Force-pushed branches. fetch-depth: 0 pulls full history, so the merge-base lookup finds the correct ancestor even after a rebase or force push. Slower on very large repos, but not a concern for any normal extension project.

Why keep the hook if CI catches everything

The hook fails in under a second. CI fails in 30 to 90 seconds, after the runner spins up, clones the repo, and runs the check. By then the context is cold and there are other PRs in the queue.

The asymmetry matters too. The hook is opt-out (--no-verify). Skipping CI requires actively changing the workflow or pushing directly to main: neither happens by accident. The combination means the normal path has instant feedback, and the abnormal path still has a hard gate.

Where else this pattern applies

The same structure works for any artifact that must be in a specific state before it ships:

  • package.json for npm packages. npm rejects re-publishes of the same version. Replace extension/manifest.json with package.json; the hook and workflow structure are identical.
  • Supabase migration files. A migration with a duplicate timestamp is ambiguous and causes apply failures. A pre-commit check that scans supabase/migrations/ for timestamp collisions catches this before the branch is reviewed.
  • i18n JSON files. If all locale files must share the same key set, a pre-commit hook that diffs key lists across files enforces parity without relying on a reviewer to catch the gap.

The version check for Chrome extensions is one instance of “if forgetting this costs you a wasted submission or a broken deploy, gate it twice.”

Where this fits in the Chrome extension lifecycle

This is the third post in the chrome-extension-lifecycle series. The first, shipping a Manifest V3 Chrome extension to the Web Store, covers the publication gates. The second, building a Chrome extension popup with Supabase Auth, covers the auth setup most internal extensions need.

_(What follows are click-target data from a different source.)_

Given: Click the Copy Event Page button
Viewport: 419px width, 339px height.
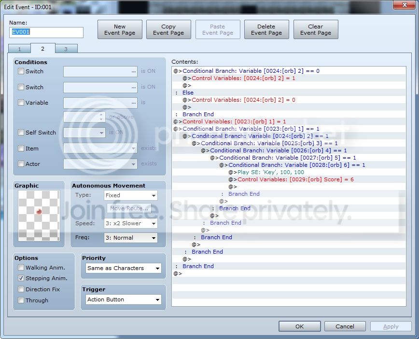Looking at the screenshot, I should point(168,29).
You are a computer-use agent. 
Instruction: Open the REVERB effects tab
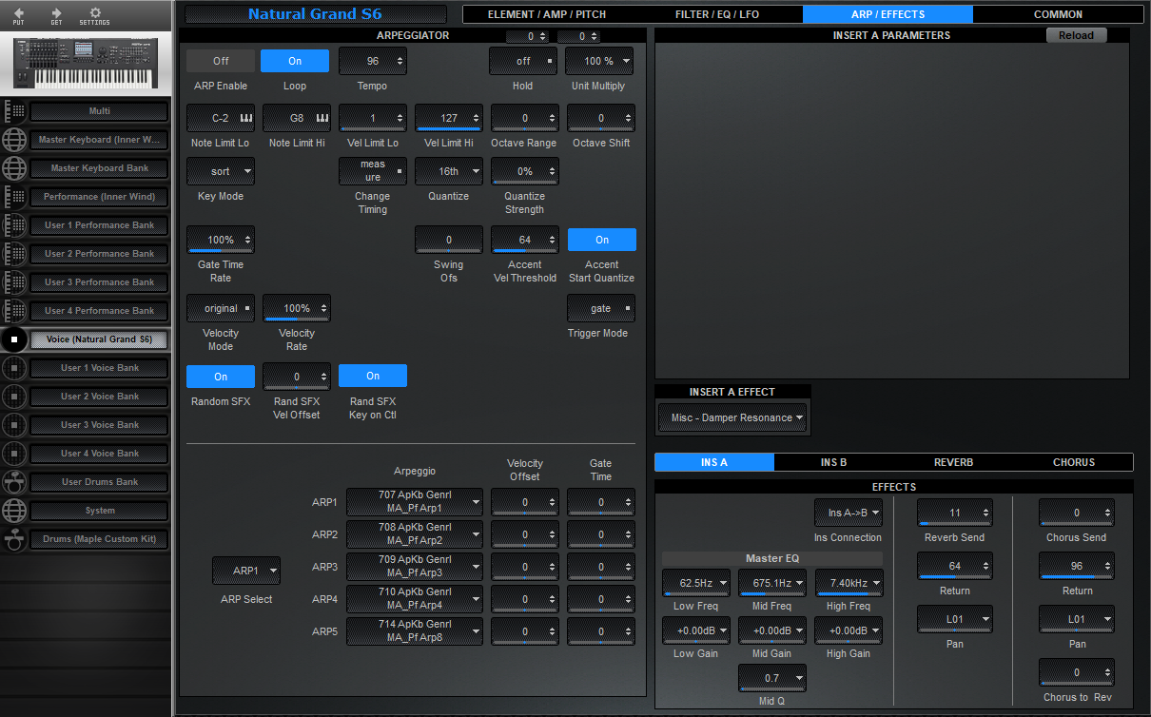(x=953, y=463)
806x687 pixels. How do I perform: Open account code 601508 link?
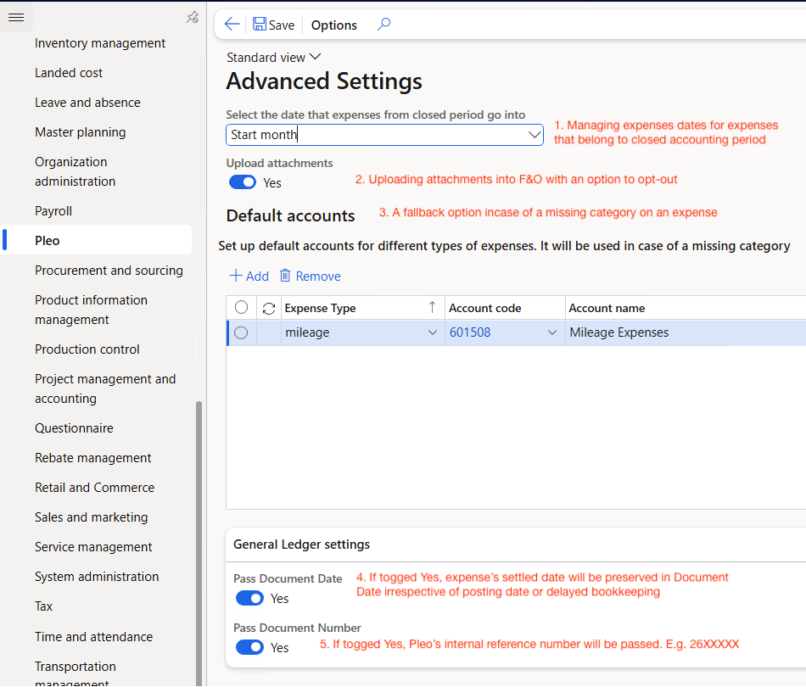470,332
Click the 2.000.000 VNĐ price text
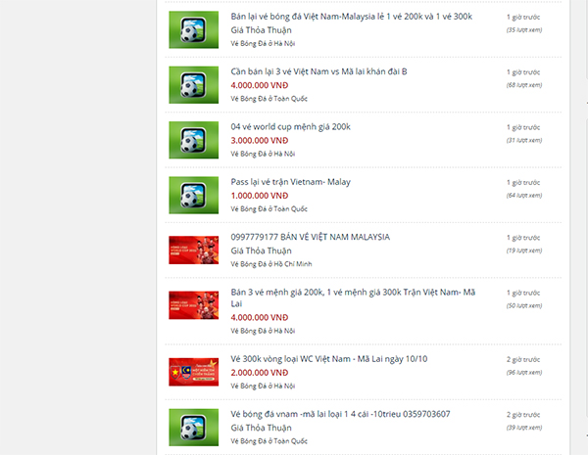Screen dimensions: 588x455 click(259, 373)
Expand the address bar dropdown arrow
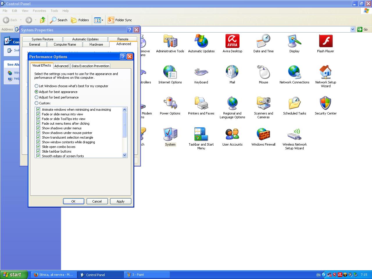The image size is (372, 279). (x=353, y=29)
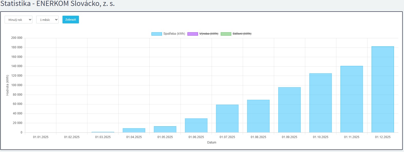Show the Sdílení (kWh) series via legend

coord(242,34)
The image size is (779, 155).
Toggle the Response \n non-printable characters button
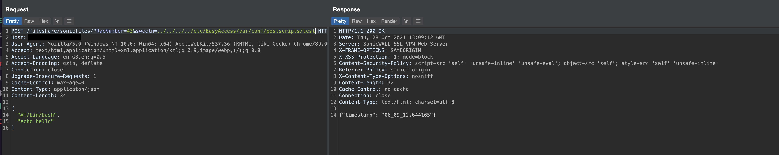pos(406,21)
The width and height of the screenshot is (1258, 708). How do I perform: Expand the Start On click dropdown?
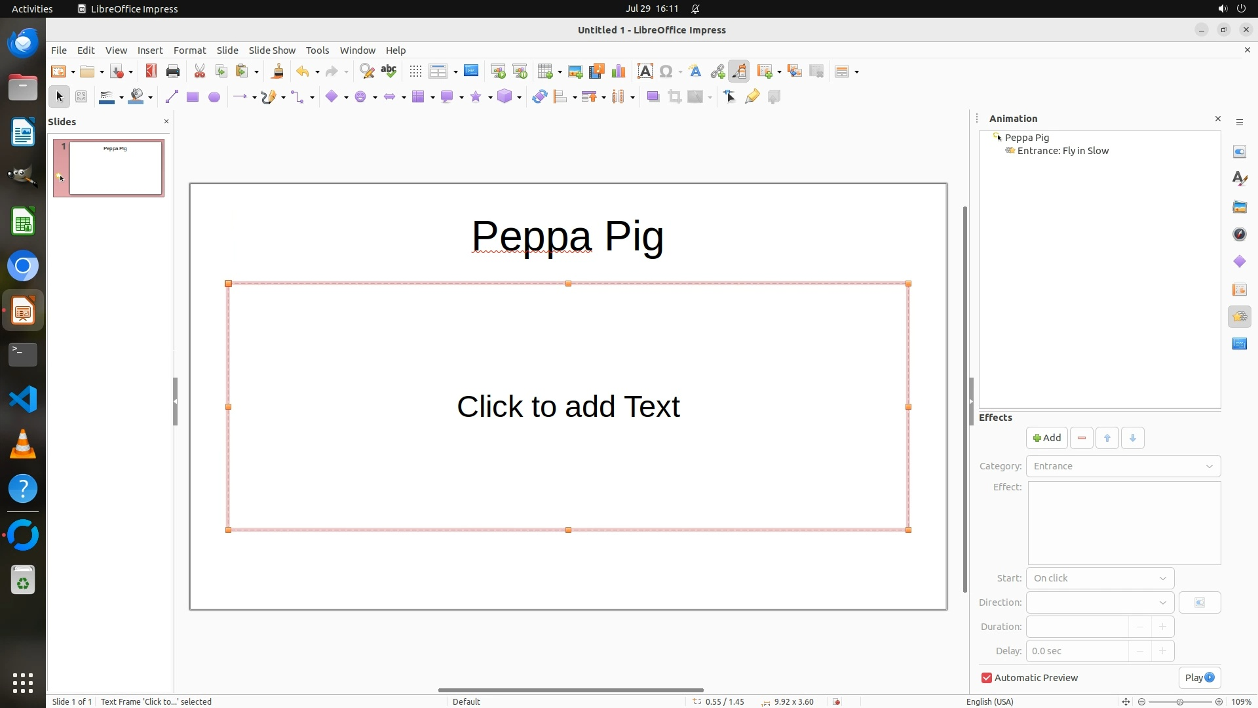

If you are shipping a Chrome extension and still bumping the version manually before each release, let’s talk. Setting up both layers takes about 30 minutes and removes one item from the release checklist permanently.

Frequently asked questions

Why does the Chrome Web Store require a version bump on every update?

The Web Store compares your uploaded manifest.json version against the currently published version. If the version string is not strictly greater, the upload is rejected with 'the version of the uploaded package is not later than the published version.' Chrome also uses the version to decide whether to push an update to already-installed clients, so re-using a version would silently suppress the update.

What happens if a developer runs `git commit --no-verify`?

The pre-commit hook is skipped entirely. That is why the GitHub Actions workflow exists: it runs on every PR regardless of how commits were made. The only way past the CI check is to actually bump the version.

Does the CI workflow trigger on every commit, or only extension-related ones?

Only extension-related ones. The workflow uses `on.pull_request.paths: ['extension/**']`, so a PR that touches only docs or src never triggers it. No false positives.

What if the version bump is spread across multiple commits in the same PR?

The CI check compares base-branch to PR head, not commit-by-commit. If the bump lands in the third of three commits, the check passes. If the bump appears in the first commit and gets reverted in the second, the cumulative diff shows no change and the check fails. That is the correct behavior.

Does this pattern work for npm packages or Docker images?

Yes. Replace `extension/manifest.json` with `package.json` for npm packages (which also reject re-publishes of the same version). For Docker, where registry policy determines overwrite behavior, the same pre-commit plus CI structure applies: swap the file path and the version comparison logic.